Tribunale federale
Tribunal federal
{T 0/2}
6S.370/2003 /ajp
Arrêt du 12 novembre 2003
Cour de cassation pénale
Composition
MM. les Juges Schneider, Président, Wiprächtiger et Karlen.
Greffière: Mme Angéloz.
Parties
X.________,
recourant, représenté par Me Paul Marville,
avocat, case postale 234, 1001 Lausanne,
contre
Ministère public du canton de Vaud,
rue de l'Université 24, case postale,
1014 Lausanne.
Objet
Infraction à la LCR,
pourvoi en nullité contre le jugement du Tribunal d'arrondissement de Lausanne, Tribunal de police,
du 12 septembre 2003.
Faits:
A.
Le 1er avril 2001 vers 17 h 30, A.________ circulait au volant de sa VW Passat au chemin du Beau-Rivage à Lausanne.
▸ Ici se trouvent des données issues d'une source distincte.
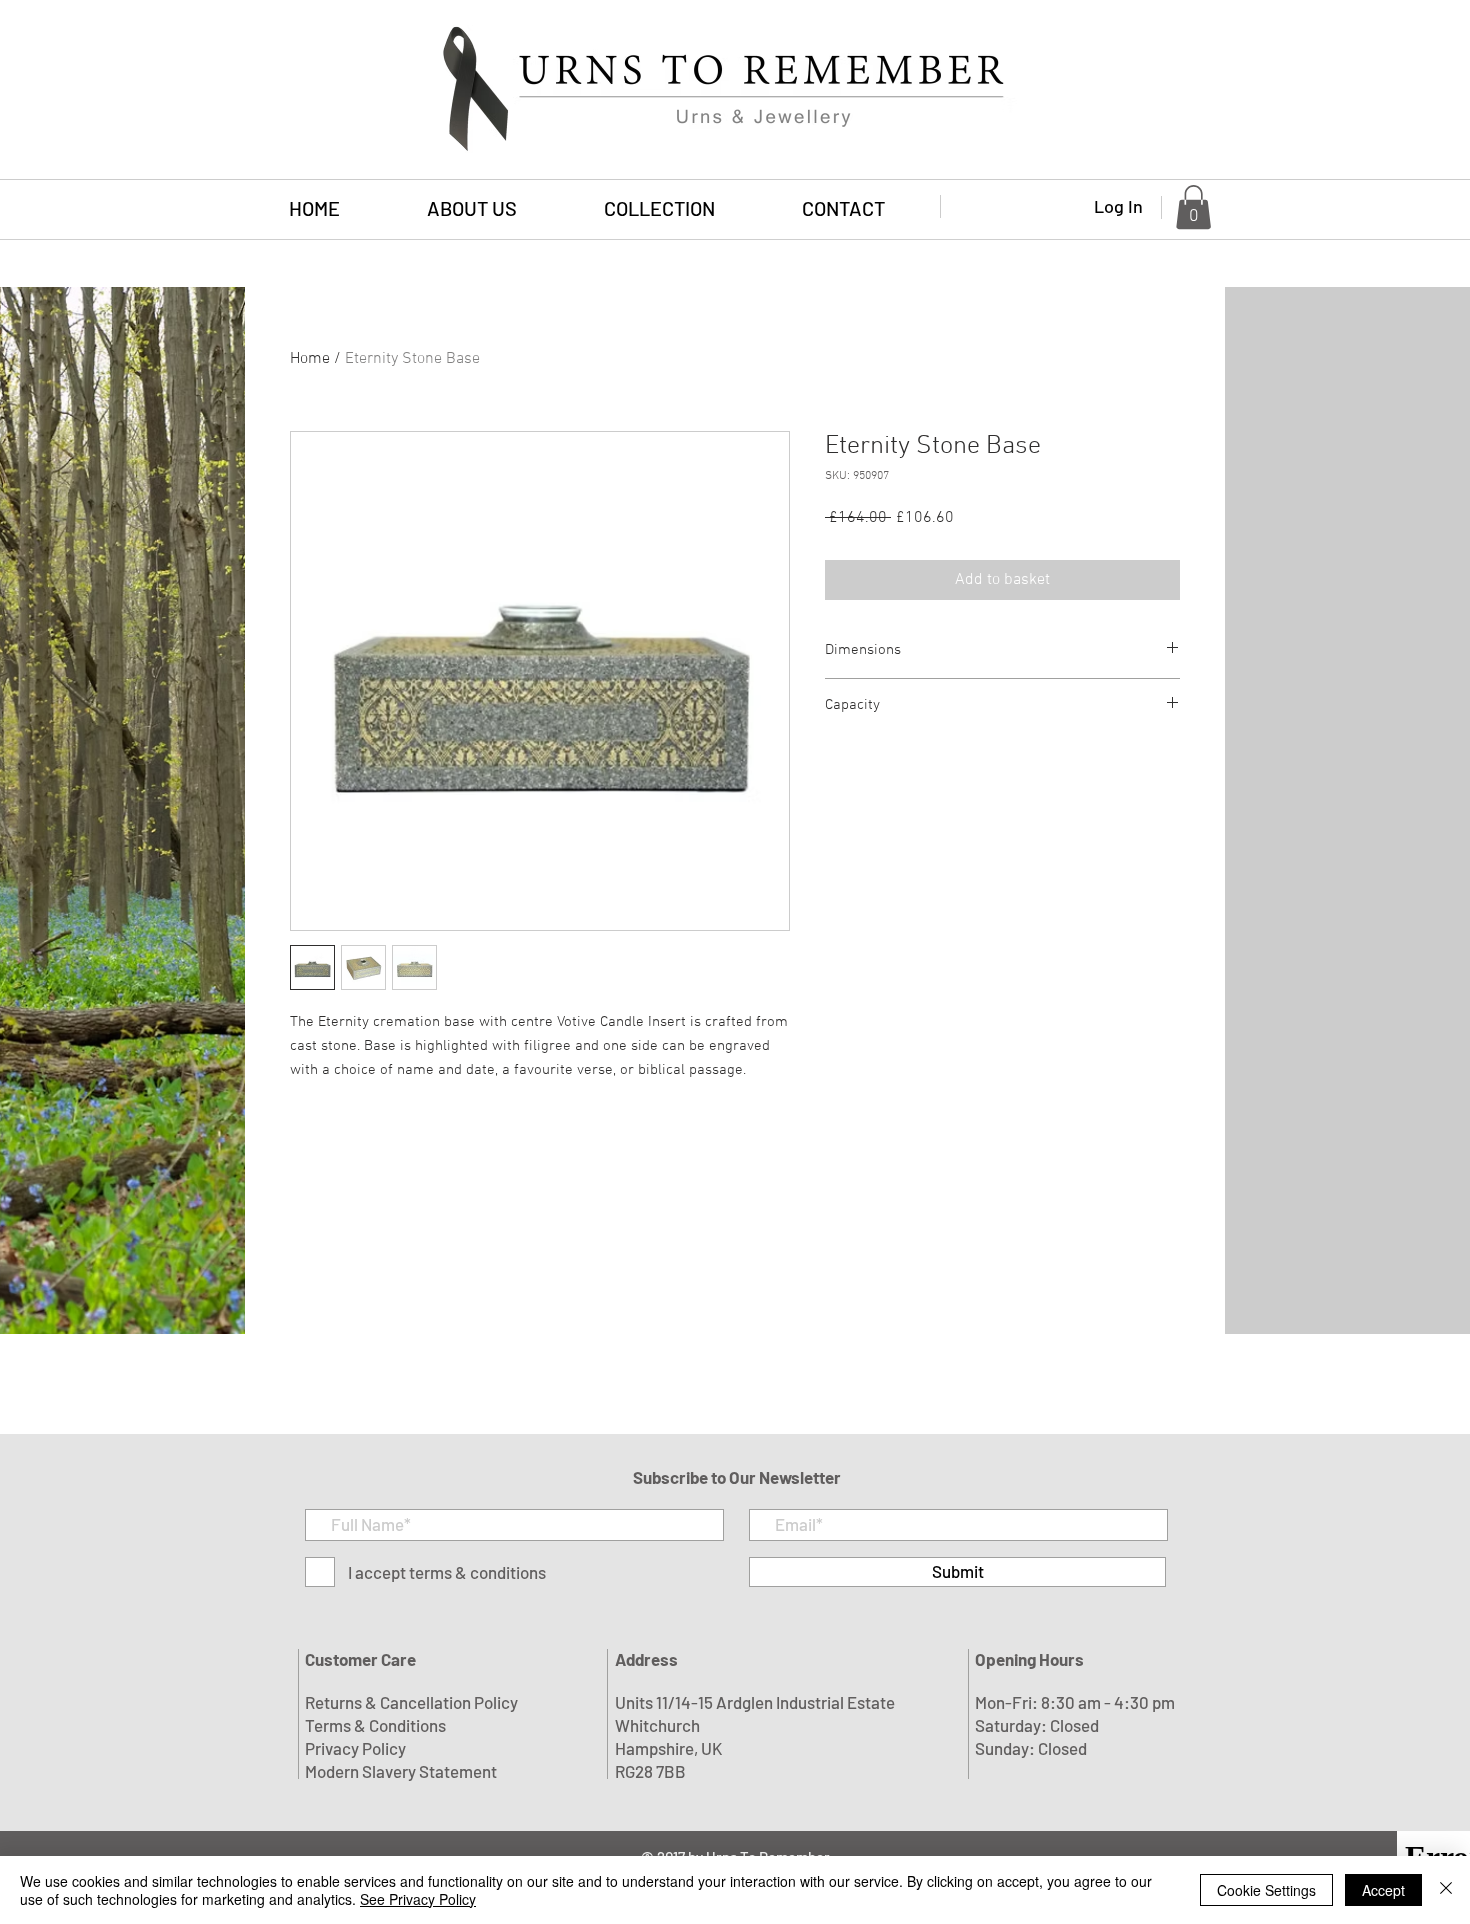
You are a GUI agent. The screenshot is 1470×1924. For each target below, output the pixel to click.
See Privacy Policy (418, 1899)
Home (310, 359)
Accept (1383, 1890)
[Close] (1446, 1890)
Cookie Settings (1266, 1890)
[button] (659, 208)
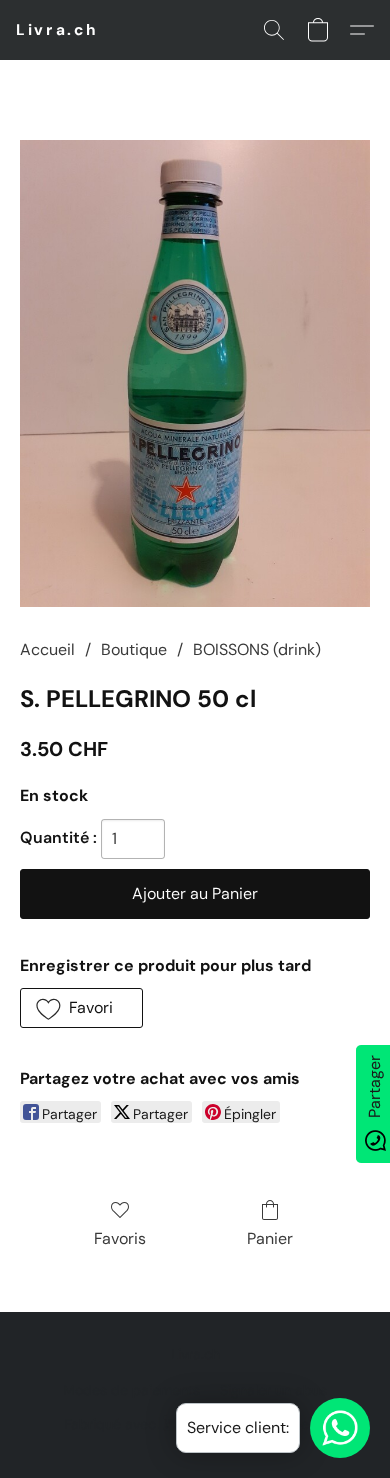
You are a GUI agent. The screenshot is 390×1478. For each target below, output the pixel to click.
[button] (57, 30)
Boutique (134, 649)
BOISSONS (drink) (257, 649)
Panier (270, 1238)
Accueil (47, 649)
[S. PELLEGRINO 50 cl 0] (195, 373)
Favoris (120, 1238)
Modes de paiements (131, 1390)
Arrivé à l'intersection avec l'avenue d'Ouchy, qu'il souhaitait traverser pour emprunter le chemin du Liseron, il s'est arrêté au "cédez le passage" afin d'examiner le trafic. Comme la visibilité n'était pas très bonne à cet endroit, notamment du fait qu'une voiture était parquée en dehors des cases autorisées sur le côté droit en montant l'avenue d'Ouchy, il s'est avancé au-delà de la marque "cédez le passage" signalée au sol. Il a alors regardé à droite puis à gauche et, ne voyant venir aucun véhicule, s'est encore avancé lentement sur l'avenue d'Ouchy. Ce nonobstant, il n'a pas vu arriver le véhicule de marque Chevrolet Corvette conduit par X.________, qui remontait l'avenue d'Ouchy.
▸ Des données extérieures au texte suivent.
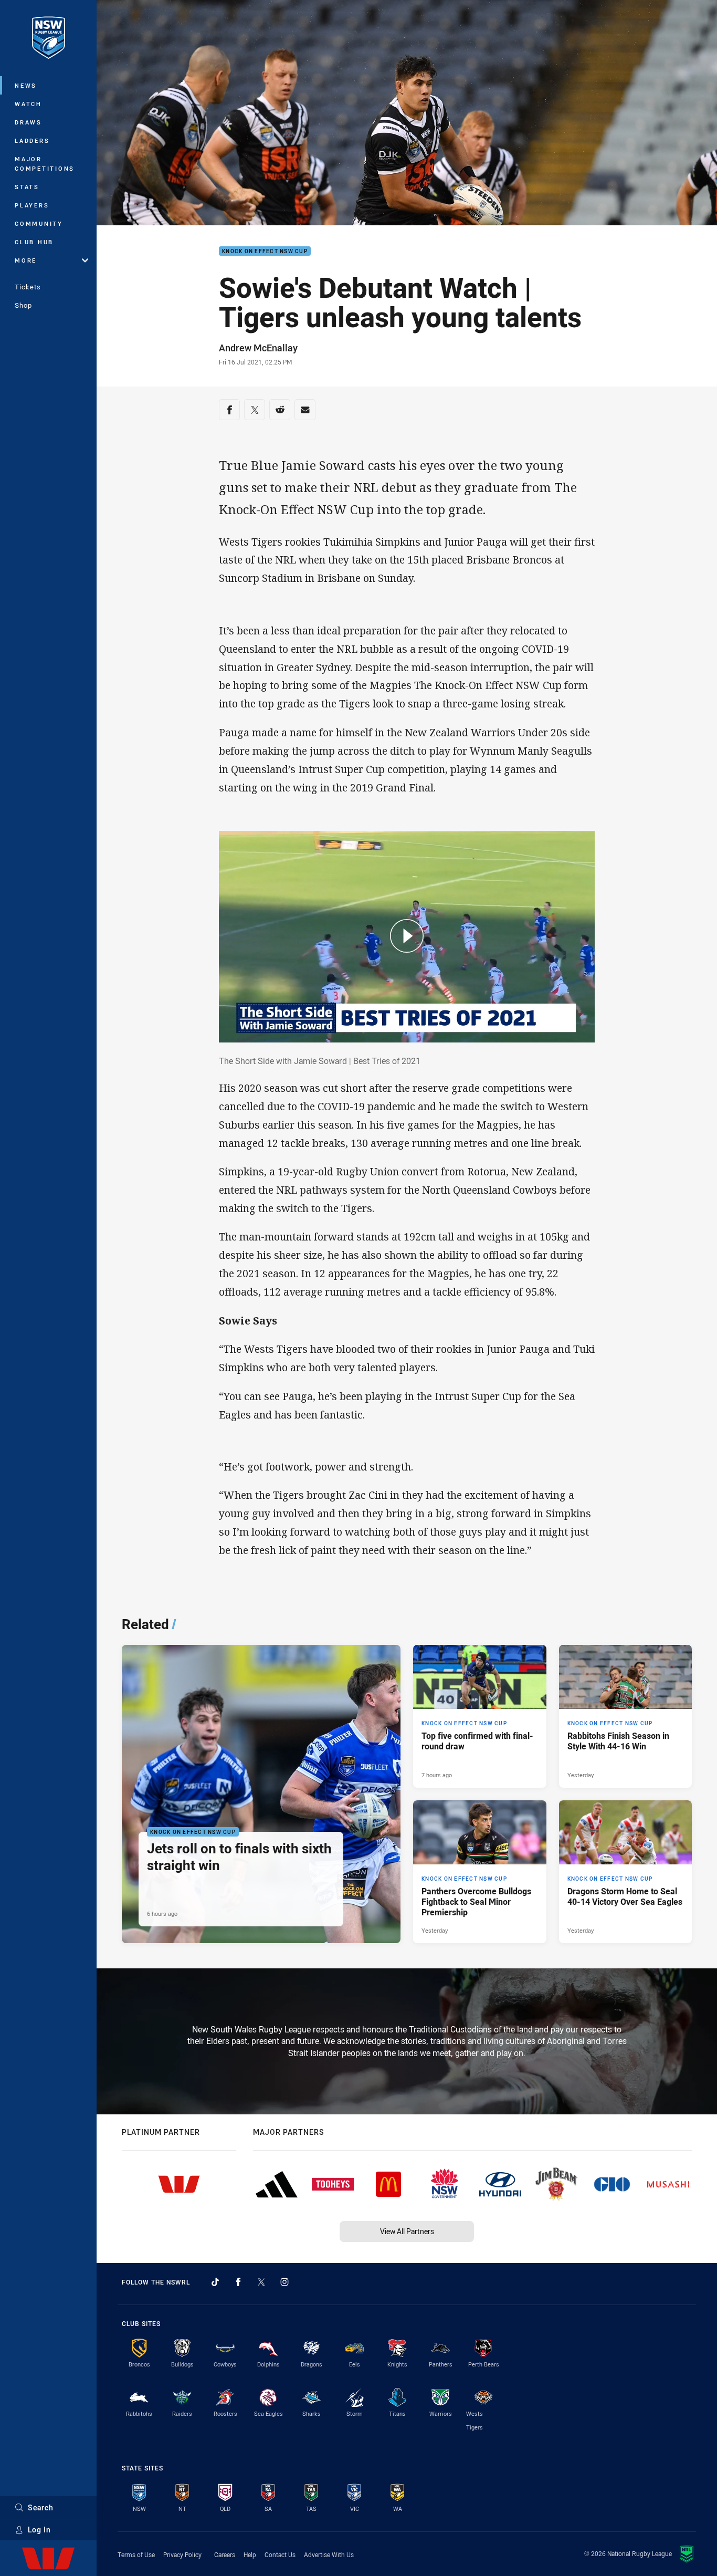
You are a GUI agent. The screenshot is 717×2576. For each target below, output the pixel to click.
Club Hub (34, 242)
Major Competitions (45, 163)
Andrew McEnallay (258, 347)
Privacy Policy (182, 2554)
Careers (224, 2554)
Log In (39, 2530)
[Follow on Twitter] (261, 2281)
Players (32, 205)
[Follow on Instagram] (284, 2281)
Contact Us (280, 2554)
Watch (28, 104)
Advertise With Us (329, 2554)
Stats (27, 187)
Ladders (32, 140)
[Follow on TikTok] (215, 2281)
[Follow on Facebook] (238, 2281)
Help (250, 2554)
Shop (23, 305)
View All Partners (407, 2231)
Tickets (28, 286)
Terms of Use (136, 2554)
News (26, 85)
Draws (28, 122)
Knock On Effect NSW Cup (265, 251)
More (26, 260)
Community (39, 223)
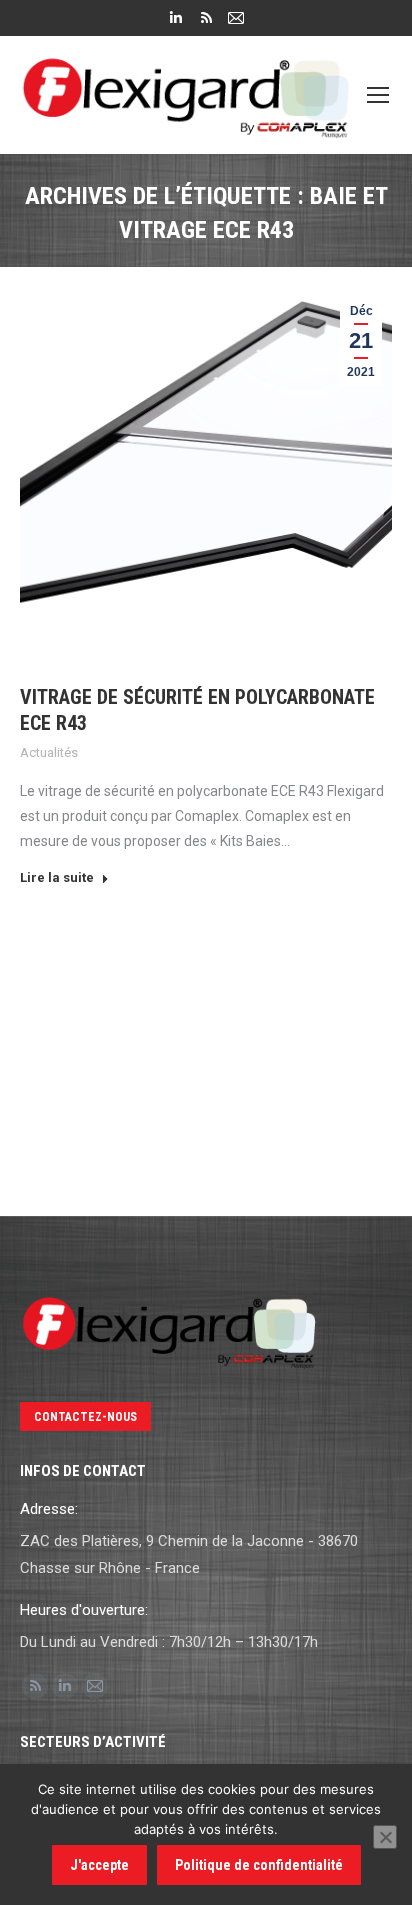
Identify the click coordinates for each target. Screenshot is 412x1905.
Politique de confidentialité (259, 1865)
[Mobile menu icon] (378, 95)
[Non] (385, 1837)
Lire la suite (57, 877)
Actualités (49, 752)
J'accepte (99, 1865)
X.________ a aperçu le véhicule de A.________ alors qu'il avait accéléré pour monter l'avenue d'Ouchy, après avoir ralenti environ 60 mètres avant l'intersection pour vérifier au passage que le véhicule, parqué à cet endroit, d'une personne qu'il venait de prendre à bord, était fermé à clef. Il a eu l'impression que le véhicule de A.________ allait s'arrêter. Il a alors accéléré une nouvelle fois et, s'apercevant que le véhicule de A.________ poursuivait sa route, a essayé de l'éviter en donnant un violent coup de volant à gauche, tout en accélérant encore. Il n'est toutefois pas parvenu à éviter complètement le véhicule de A.________, dont l'avant gauche a heurté l'arrière droit de son véhicule. X.________ a ensuite freiné vigoureusement pour éviter que son véhicule ne s'encastre dans l'arbre bordant le trottoir.
B.
Par prononcé du 15 juillet 2002, le Préfet du district de Lausanne a condamné X.________, en application des art. 90 ch. 1 LCR et 96 OCR, à une amende de 300 francs, pour contravention aux art. 26 al. 1 et 27 al. 1 LCR, 3 al. 1, 4 al. 1, 4a al. 1 let. a et 33 OCR et 22 al. 1 OSR. Il a en outre condamné A.________, également en application des art. 90 ch. 1 LCR et 96 OCR, à une amende de 100 francs, pour contravention aux art. 27 al. 1 et 36 al. 2 LCR, 14 al. 1 OCR et 36 al. 2 OSR.
C.
Statuant sur appel des condamnés, le Tribunal de police de l'arrondissement de Lausanne, par jugement du 12 septembre 2003, a rejeté celui de A.________ et partiellement admis celui de X.________.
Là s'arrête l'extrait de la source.